> **Extracted material**

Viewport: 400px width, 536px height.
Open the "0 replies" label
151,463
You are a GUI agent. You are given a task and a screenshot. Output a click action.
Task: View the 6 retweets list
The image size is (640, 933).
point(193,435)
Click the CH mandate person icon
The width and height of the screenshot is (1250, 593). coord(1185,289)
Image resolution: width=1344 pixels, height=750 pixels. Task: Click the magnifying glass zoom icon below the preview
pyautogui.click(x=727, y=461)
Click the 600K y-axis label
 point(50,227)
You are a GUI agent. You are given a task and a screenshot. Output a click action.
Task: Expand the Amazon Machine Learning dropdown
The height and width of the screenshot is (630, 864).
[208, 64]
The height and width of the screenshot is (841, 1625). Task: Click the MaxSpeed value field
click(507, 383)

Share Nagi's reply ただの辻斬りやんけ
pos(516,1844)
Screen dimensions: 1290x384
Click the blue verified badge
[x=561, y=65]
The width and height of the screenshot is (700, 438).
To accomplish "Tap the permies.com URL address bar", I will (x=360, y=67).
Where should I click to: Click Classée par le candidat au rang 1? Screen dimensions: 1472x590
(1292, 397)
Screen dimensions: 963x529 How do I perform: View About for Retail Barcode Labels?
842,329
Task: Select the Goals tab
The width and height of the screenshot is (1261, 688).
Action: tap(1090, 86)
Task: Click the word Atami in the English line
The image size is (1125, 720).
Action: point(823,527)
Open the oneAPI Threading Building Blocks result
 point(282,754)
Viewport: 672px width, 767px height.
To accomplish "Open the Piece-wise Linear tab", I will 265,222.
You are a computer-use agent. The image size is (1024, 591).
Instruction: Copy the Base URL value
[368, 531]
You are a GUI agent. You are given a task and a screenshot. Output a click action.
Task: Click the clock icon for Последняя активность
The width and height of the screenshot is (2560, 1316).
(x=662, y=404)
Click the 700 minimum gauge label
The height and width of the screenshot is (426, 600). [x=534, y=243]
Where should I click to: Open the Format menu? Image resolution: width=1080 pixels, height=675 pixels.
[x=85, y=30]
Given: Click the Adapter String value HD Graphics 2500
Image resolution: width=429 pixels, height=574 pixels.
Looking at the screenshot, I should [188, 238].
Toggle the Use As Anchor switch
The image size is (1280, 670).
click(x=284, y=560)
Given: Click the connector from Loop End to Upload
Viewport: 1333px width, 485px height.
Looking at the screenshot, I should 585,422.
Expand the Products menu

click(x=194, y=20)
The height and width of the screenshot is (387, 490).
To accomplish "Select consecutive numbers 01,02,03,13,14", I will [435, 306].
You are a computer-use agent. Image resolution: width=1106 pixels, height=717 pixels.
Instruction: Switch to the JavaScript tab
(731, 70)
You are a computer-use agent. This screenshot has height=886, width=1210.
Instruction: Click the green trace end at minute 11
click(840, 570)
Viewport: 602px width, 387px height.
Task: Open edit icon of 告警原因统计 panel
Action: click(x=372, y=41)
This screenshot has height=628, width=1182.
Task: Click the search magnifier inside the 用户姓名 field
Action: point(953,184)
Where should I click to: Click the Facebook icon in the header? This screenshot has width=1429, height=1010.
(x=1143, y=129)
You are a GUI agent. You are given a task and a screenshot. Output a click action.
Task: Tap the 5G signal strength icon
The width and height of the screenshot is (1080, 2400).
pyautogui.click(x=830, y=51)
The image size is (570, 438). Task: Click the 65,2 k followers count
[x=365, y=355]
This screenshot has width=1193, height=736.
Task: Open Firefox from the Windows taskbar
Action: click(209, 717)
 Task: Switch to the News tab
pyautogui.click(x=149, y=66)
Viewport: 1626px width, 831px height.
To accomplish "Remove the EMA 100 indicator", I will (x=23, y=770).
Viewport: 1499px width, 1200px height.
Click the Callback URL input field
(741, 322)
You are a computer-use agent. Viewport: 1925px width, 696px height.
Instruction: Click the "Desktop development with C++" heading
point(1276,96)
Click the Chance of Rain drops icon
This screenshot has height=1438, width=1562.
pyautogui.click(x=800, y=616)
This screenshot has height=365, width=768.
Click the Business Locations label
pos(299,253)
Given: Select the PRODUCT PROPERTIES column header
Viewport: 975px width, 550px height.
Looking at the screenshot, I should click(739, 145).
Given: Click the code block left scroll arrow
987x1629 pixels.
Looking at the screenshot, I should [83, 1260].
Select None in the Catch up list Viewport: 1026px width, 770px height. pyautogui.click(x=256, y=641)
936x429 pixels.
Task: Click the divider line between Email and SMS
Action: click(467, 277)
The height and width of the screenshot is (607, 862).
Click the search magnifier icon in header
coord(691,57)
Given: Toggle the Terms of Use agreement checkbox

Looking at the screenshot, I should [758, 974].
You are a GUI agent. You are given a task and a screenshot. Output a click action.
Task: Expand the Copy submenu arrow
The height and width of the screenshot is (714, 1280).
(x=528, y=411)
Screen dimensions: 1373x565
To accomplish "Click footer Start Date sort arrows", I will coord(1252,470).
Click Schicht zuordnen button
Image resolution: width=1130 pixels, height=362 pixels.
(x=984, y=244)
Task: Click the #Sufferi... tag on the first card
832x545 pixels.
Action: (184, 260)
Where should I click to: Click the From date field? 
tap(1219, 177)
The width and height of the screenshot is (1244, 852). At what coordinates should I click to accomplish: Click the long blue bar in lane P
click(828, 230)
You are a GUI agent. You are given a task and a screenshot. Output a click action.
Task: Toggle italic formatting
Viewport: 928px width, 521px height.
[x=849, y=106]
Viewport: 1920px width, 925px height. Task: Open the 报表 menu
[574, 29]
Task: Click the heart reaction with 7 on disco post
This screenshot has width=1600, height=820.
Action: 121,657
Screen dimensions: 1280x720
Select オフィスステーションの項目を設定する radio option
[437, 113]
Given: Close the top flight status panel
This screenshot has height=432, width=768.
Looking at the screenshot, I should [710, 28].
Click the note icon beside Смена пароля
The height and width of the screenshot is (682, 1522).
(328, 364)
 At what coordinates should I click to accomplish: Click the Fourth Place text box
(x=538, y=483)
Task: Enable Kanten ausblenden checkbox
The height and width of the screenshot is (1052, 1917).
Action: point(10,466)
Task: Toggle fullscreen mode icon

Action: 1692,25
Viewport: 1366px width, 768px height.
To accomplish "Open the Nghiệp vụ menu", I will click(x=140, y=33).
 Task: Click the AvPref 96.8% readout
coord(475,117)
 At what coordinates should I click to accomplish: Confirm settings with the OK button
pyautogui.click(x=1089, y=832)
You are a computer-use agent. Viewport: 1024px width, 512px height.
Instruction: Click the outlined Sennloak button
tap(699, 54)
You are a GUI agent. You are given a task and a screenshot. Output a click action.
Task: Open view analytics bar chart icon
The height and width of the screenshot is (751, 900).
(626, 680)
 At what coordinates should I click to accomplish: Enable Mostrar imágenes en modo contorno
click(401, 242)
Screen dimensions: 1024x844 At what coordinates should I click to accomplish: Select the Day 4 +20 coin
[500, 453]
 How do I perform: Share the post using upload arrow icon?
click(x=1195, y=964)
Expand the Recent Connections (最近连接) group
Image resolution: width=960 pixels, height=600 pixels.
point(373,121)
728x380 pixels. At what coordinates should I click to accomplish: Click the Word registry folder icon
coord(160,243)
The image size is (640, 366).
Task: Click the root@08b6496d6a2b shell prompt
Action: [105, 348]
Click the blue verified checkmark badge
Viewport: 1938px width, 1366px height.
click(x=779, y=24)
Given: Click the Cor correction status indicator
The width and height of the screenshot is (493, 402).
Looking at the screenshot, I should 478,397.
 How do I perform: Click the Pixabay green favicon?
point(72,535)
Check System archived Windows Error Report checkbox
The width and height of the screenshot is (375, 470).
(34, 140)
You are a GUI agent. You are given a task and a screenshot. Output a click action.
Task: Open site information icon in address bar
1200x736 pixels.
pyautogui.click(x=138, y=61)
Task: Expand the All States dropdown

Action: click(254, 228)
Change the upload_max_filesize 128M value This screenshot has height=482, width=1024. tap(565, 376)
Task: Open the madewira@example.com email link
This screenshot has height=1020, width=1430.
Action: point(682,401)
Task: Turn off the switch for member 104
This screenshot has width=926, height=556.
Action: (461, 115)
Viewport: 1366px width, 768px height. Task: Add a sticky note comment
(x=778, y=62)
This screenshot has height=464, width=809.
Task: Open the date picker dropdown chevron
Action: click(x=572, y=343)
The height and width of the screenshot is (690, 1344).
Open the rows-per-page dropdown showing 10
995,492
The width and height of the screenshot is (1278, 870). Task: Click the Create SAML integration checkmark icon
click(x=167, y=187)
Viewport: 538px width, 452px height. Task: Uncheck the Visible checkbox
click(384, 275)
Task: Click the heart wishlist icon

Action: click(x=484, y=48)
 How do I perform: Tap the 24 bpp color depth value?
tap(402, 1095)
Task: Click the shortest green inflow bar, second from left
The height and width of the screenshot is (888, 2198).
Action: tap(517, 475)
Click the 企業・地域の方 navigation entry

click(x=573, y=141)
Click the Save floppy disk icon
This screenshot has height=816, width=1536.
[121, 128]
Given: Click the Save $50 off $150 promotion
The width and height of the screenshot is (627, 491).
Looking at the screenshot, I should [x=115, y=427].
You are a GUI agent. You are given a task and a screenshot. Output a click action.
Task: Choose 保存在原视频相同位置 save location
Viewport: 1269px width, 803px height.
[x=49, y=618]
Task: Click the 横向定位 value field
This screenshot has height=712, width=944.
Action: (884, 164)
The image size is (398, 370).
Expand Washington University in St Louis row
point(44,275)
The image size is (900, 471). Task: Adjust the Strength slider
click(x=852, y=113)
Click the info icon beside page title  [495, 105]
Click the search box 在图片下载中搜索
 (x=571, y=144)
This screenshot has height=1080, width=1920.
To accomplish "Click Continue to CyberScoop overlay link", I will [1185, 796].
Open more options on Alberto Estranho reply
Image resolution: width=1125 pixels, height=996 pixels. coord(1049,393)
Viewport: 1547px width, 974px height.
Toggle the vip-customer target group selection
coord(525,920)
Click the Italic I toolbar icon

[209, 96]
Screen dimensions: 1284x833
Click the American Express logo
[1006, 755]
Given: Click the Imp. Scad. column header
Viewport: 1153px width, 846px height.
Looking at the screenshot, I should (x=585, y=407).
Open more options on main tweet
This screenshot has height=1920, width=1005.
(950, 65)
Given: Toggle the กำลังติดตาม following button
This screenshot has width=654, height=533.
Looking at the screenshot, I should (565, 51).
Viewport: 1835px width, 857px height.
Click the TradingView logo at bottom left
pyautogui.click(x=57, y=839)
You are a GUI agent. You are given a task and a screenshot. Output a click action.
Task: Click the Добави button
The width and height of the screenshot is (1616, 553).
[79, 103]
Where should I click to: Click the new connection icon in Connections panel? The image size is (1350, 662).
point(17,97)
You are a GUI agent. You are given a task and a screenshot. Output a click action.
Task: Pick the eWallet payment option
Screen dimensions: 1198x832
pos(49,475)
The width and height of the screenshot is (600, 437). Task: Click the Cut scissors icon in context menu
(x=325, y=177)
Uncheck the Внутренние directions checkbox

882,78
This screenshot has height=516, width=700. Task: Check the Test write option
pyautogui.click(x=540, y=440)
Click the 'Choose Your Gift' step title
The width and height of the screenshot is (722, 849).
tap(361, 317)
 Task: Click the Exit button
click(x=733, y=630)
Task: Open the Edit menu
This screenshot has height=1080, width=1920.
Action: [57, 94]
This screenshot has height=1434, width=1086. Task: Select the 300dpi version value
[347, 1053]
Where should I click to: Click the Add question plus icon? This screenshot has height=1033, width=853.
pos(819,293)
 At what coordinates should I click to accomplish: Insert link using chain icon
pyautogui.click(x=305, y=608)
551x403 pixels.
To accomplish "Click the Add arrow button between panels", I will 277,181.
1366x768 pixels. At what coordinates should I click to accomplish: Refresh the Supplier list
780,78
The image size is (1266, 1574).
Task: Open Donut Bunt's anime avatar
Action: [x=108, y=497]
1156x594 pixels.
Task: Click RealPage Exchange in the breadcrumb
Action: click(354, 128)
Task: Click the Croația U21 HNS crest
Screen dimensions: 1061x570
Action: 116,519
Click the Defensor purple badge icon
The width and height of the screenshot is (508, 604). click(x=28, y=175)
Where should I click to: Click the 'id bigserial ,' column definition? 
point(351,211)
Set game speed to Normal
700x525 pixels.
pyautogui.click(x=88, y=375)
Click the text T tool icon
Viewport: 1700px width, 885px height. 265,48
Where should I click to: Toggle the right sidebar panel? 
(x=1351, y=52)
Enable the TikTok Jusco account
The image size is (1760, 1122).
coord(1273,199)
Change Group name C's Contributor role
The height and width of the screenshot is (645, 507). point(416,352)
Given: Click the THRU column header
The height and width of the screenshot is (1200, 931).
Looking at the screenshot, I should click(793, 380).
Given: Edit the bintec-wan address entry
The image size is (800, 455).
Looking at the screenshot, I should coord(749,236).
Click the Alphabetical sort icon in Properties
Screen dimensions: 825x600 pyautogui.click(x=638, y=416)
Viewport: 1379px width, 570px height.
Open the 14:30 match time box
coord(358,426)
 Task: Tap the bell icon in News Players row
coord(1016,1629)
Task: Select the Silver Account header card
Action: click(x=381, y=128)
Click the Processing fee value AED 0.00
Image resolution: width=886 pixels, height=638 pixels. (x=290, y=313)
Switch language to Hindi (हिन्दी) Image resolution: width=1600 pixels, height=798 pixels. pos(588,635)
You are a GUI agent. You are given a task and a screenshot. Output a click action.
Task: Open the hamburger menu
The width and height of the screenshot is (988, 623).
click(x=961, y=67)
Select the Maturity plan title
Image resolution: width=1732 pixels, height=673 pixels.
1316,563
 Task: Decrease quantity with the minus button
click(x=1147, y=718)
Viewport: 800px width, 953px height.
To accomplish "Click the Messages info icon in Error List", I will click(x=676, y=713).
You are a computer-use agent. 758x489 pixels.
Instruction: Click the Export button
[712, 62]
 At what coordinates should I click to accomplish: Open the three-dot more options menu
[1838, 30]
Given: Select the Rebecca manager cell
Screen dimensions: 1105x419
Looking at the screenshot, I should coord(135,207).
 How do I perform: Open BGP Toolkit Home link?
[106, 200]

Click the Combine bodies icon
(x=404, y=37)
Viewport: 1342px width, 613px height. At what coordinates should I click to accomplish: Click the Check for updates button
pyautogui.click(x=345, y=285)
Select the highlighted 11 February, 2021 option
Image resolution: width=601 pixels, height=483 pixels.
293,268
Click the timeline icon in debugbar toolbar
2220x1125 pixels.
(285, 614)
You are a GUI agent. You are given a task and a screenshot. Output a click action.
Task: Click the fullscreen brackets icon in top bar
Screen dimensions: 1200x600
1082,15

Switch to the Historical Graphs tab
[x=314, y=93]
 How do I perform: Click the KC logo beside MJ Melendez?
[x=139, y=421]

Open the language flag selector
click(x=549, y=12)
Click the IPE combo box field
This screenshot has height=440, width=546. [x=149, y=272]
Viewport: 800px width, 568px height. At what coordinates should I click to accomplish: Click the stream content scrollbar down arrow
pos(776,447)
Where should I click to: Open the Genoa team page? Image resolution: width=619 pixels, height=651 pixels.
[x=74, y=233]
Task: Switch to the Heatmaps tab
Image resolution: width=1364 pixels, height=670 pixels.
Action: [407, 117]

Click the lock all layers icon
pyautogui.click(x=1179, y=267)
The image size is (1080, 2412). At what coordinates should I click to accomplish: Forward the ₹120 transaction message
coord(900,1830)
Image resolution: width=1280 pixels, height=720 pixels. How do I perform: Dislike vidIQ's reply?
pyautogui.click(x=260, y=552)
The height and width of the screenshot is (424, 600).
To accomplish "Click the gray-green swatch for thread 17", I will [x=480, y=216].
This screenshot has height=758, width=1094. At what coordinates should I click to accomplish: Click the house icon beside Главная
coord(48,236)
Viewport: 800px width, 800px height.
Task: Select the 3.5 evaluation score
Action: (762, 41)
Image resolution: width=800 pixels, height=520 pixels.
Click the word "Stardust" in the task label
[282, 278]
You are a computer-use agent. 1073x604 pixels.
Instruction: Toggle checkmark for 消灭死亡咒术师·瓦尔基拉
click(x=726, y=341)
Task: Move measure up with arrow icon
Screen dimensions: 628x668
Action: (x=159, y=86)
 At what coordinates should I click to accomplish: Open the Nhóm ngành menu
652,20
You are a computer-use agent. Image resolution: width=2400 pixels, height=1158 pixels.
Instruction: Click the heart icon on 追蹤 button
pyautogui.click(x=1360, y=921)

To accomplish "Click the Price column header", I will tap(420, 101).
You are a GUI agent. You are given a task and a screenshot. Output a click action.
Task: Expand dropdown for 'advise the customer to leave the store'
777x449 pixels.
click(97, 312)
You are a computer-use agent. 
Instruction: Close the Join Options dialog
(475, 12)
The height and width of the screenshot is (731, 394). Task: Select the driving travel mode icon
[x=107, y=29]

> **Assignment**
Beginning at the first line of the data above, retype each line until you reach the line containing "The width and height of the screenshot is (700, 438).", and include that one too. Add nothing else.

> **Response box**
Viewport: 400px width, 536px height.
Open the "0 replies" label
151,463
You are a GUI agent. You are given a task and a screenshot. Output a click action.
Task: View the 6 retweets list
The image size is (640, 933).
point(193,435)
Click the CH mandate person icon
The width and height of the screenshot is (1250, 593). coord(1185,289)
Image resolution: width=1344 pixels, height=750 pixels. Task: Click the magnifying glass zoom icon below the preview
pyautogui.click(x=727, y=461)
Click the 600K y-axis label
 point(50,227)
You are a GUI agent. You are given a task and a screenshot. Output a click action.
Task: Expand the Amazon Machine Learning dropdown
The height and width of the screenshot is (630, 864).
[208, 64]
The height and width of the screenshot is (841, 1625). Task: Click the MaxSpeed value field
click(507, 383)

Share Nagi's reply ただの辻斬りやんけ
pos(516,1844)
Screen dimensions: 1290x384
Click the blue verified badge
[x=561, y=65]
The width and height of the screenshot is (700, 438).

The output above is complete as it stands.